Input records:
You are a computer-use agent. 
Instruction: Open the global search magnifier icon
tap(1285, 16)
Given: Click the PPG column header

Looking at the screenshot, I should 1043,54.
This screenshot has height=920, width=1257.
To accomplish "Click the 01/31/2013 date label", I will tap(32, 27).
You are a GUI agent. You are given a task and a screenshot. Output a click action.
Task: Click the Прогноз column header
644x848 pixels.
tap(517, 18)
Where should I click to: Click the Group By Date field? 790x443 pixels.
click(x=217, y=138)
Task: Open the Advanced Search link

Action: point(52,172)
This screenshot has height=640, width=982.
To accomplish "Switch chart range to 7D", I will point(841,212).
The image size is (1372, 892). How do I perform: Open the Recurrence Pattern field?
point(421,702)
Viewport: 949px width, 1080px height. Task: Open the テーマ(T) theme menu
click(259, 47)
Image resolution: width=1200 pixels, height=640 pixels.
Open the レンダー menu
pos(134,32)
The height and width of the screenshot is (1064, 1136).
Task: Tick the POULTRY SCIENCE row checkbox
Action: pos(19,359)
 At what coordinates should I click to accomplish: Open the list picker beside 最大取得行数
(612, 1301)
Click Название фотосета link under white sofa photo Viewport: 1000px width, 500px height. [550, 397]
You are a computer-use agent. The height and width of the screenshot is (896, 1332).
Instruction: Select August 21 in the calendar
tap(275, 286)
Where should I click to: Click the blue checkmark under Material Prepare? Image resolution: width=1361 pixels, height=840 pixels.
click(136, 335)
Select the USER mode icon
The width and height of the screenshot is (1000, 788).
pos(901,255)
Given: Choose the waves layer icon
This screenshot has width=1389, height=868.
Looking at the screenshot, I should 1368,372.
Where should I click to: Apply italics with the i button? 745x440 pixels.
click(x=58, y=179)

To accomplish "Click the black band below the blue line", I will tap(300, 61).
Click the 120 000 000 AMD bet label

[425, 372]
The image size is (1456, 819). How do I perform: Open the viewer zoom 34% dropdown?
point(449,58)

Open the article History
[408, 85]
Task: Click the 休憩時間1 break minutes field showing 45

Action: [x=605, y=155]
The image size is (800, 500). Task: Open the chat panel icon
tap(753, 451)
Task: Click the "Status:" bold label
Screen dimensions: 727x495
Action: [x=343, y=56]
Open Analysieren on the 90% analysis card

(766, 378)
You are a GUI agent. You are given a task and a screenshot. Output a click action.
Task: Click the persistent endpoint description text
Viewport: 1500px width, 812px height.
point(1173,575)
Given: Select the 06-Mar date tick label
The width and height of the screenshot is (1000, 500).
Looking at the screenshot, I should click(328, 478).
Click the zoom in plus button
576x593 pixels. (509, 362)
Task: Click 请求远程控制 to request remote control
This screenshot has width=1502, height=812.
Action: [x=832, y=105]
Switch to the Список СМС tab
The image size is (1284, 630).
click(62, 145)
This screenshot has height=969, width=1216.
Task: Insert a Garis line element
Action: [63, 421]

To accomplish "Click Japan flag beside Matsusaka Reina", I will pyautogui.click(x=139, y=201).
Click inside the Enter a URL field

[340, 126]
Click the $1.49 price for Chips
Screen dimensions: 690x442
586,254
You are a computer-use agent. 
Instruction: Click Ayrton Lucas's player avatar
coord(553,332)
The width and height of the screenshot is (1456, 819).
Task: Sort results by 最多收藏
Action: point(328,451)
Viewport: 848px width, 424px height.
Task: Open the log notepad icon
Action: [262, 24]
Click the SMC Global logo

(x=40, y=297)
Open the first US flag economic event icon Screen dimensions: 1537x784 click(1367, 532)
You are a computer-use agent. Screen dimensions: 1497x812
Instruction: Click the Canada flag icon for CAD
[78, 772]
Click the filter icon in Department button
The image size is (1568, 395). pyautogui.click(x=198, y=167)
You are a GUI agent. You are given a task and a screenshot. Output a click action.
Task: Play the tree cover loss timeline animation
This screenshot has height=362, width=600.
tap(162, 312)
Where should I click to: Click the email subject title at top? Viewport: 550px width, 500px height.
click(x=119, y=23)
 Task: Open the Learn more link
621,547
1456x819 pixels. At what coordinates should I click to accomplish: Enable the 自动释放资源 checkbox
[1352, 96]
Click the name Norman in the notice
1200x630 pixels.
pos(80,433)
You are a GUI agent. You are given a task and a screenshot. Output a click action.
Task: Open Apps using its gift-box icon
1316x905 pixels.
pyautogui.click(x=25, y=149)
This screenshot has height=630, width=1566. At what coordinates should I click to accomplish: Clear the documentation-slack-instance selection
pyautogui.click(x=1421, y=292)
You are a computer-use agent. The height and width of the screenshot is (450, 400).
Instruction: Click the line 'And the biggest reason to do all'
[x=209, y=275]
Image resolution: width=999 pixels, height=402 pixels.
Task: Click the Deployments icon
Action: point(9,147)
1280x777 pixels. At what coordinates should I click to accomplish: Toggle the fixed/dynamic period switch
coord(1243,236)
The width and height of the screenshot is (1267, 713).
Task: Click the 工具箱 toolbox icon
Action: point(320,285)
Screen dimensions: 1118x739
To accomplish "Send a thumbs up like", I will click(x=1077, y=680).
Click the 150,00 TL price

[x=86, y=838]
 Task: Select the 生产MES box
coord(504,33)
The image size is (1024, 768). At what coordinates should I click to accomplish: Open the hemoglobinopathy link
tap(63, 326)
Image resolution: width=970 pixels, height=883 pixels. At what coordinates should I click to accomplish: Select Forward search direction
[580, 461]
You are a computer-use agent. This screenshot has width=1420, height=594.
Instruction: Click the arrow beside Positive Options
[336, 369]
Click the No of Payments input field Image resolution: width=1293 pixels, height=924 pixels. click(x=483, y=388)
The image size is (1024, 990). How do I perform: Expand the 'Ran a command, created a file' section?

Short task:
Rewrite all the rows above, swapping "Where should I click to" for "Where do I click to" and leaving everything else as it is.

Answer in full:
You are a computer-use agent. 
Instruction: Open the global search magnifier icon
tap(1285, 16)
Given: Click the PPG column header

Looking at the screenshot, I should 1043,54.
This screenshot has height=920, width=1257.
To accomplish "Click the 01/31/2013 date label", I will tap(32, 27).
You are a GUI agent. You are given a task and a screenshot. Output a click action.
Task: Click the Прогноз column header
644x848 pixels.
tap(517, 18)
Where do I click to: Click the Group By Date field? 790x443 pixels.
click(x=217, y=138)
Task: Open the Advanced Search link

Action: point(52,172)
This screenshot has height=640, width=982.
To accomplish "Switch chart range to 7D", I will point(841,212).
The image size is (1372, 892). How do I perform: Open the Recurrence Pattern field?
point(421,702)
Viewport: 949px width, 1080px height. Task: Open the テーマ(T) theme menu
click(259, 47)
Image resolution: width=1200 pixels, height=640 pixels.
Open the レンダー menu
pos(134,32)
The height and width of the screenshot is (1064, 1136).
Task: Tick the POULTRY SCIENCE row checkbox
Action: pos(19,359)
 At what coordinates should I click to accomplish: Open the list picker beside 最大取得行数
(612, 1301)
Click Название фотосета link under white sofa photo Viewport: 1000px width, 500px height. [550, 397]
You are a computer-use agent. The height and width of the screenshot is (896, 1332).
Instruction: Select August 21 in the calendar
tap(275, 286)
Where do I click to: Click the blue checkmark under Material Prepare? Image resolution: width=1361 pixels, height=840 pixels.
click(136, 335)
Select the USER mode icon
The width and height of the screenshot is (1000, 788).
pos(901,255)
Given: Choose the waves layer icon
This screenshot has width=1389, height=868.
Looking at the screenshot, I should 1368,372.
Where do I click to: Apply italics with the i button? 745x440 pixels.
click(x=58, y=179)

To accomplish "Click the black band below the blue line", I will tap(300, 61).
Click the 120 000 000 AMD bet label

[425, 372]
The image size is (1456, 819). How do I perform: Open the viewer zoom 34% dropdown?
point(449,58)

Open the article History
[408, 85]
Task: Click the 休憩時間1 break minutes field showing 45

Action: [x=605, y=155]
The image size is (800, 500). Task: Open the chat panel icon
tap(753, 451)
Task: Click the "Status:" bold label
Screen dimensions: 727x495
Action: [x=343, y=56]
Open Analysieren on the 90% analysis card

(766, 378)
You are a GUI agent. You are given a task and a screenshot. Output a click action.
Task: Click the persistent endpoint description text
Viewport: 1500px width, 812px height.
point(1173,575)
Given: Select the 06-Mar date tick label
The width and height of the screenshot is (1000, 500).
Looking at the screenshot, I should click(328, 478).
Click the zoom in plus button
576x593 pixels. (509, 362)
Task: Click 请求远程控制 to request remote control
This screenshot has width=1502, height=812.
Action: [x=832, y=105]
Switch to the Список СМС tab
The image size is (1284, 630).
click(62, 145)
This screenshot has height=969, width=1216.
Task: Insert a Garis line element
Action: [63, 421]

To accomplish "Click Japan flag beside Matsusaka Reina", I will pyautogui.click(x=139, y=201).
Click inside the Enter a URL field

[340, 126]
Click the $1.49 price for Chips
Screen dimensions: 690x442
586,254
You are a computer-use agent. 
Instruction: Click Ayrton Lucas's player avatar
coord(553,332)
The width and height of the screenshot is (1456, 819).
Task: Sort results by 最多收藏
Action: point(328,451)
Viewport: 848px width, 424px height.
Task: Open the log notepad icon
Action: [262, 24]
Click the SMC Global logo

(x=40, y=297)
Open the first US flag economic event icon Screen dimensions: 1537x784 click(1367, 532)
You are a computer-use agent. Screen dimensions: 1497x812
Instruction: Click the Canada flag icon for CAD
[78, 772]
Click the filter icon in Department button
The image size is (1568, 395). pyautogui.click(x=198, y=167)
You are a GUI agent. You are given a task and a screenshot. Output a click action.
Task: Play the tree cover loss timeline animation
This screenshot has height=362, width=600.
tap(162, 312)
Where do I click to: Click the email subject title at top? Viewport: 550px width, 500px height.
click(x=119, y=23)
 Task: Open the Learn more link
621,547
1456x819 pixels. At what coordinates should I click to accomplish: Enable the 自动释放资源 checkbox
[1352, 96]
Click the name Norman in the notice
1200x630 pixels.
pos(80,433)
You are a GUI agent. You are given a task and a screenshot. Output a click action.
Task: Open Apps using its gift-box icon
1316x905 pixels.
pyautogui.click(x=25, y=149)
This screenshot has height=630, width=1566. At what coordinates should I click to accomplish: Clear the documentation-slack-instance selection
pyautogui.click(x=1421, y=292)
You are a computer-use agent. The height and width of the screenshot is (450, 400).
Instruction: Click the line 'And the biggest reason to do all'
[x=209, y=275]
Image resolution: width=999 pixels, height=402 pixels.
Task: Click the Deployments icon
Action: point(9,147)
1280x777 pixels. At what coordinates should I click to accomplish: Toggle the fixed/dynamic period switch
coord(1243,236)
The width and height of the screenshot is (1267, 713).
Task: Click the 工具箱 toolbox icon
Action: point(320,285)
Screen dimensions: 1118x739
To accomplish "Send a thumbs up like", I will click(x=1077, y=680).
Click the 150,00 TL price

[x=86, y=838]
 Task: Select the 生产MES box
coord(504,33)
The image size is (1024, 768). At what coordinates should I click to accomplish: Open the hemoglobinopathy link
tap(63, 326)
Image resolution: width=970 pixels, height=883 pixels. At what coordinates should I click to accomplish: Select Forward search direction
[580, 461]
You are a computer-use agent. This screenshot has width=1420, height=594.
Instruction: Click the arrow beside Positive Options
[336, 369]
Click the No of Payments input field Image resolution: width=1293 pixels, height=924 pixels. click(x=483, y=388)
The image size is (1024, 990). How do I perform: Expand the 'Ran a command, created a file' section?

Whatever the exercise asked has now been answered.